*Task requirements*: Where the listing below has a line with "Image resolution: width=670", write out exactly that line and every line after it, stopping after the line with "Switch to the 위믹스 챔피언십 tab".

*The input*:
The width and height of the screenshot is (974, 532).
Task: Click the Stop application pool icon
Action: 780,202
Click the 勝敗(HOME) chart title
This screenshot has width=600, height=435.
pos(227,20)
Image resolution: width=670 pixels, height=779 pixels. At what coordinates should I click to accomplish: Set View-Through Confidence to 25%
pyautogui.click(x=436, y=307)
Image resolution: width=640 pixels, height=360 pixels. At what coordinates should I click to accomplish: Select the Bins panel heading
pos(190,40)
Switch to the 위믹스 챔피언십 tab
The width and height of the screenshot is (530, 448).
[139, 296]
==
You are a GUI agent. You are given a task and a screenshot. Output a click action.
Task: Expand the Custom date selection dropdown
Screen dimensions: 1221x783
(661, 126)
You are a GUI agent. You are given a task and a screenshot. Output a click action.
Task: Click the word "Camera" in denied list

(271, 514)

*Exercise solution*:
Image resolution: width=670 pixels, height=779 pixels. At what coordinates should I click to accomplish: Set View-Through Confidence to 25%
pyautogui.click(x=436, y=307)
Image resolution: width=640 pixels, height=360 pixels. At what coordinates should I click to accomplish: Select the Bins panel heading
pos(190,40)
Switch to the 위믹스 챔피언십 tab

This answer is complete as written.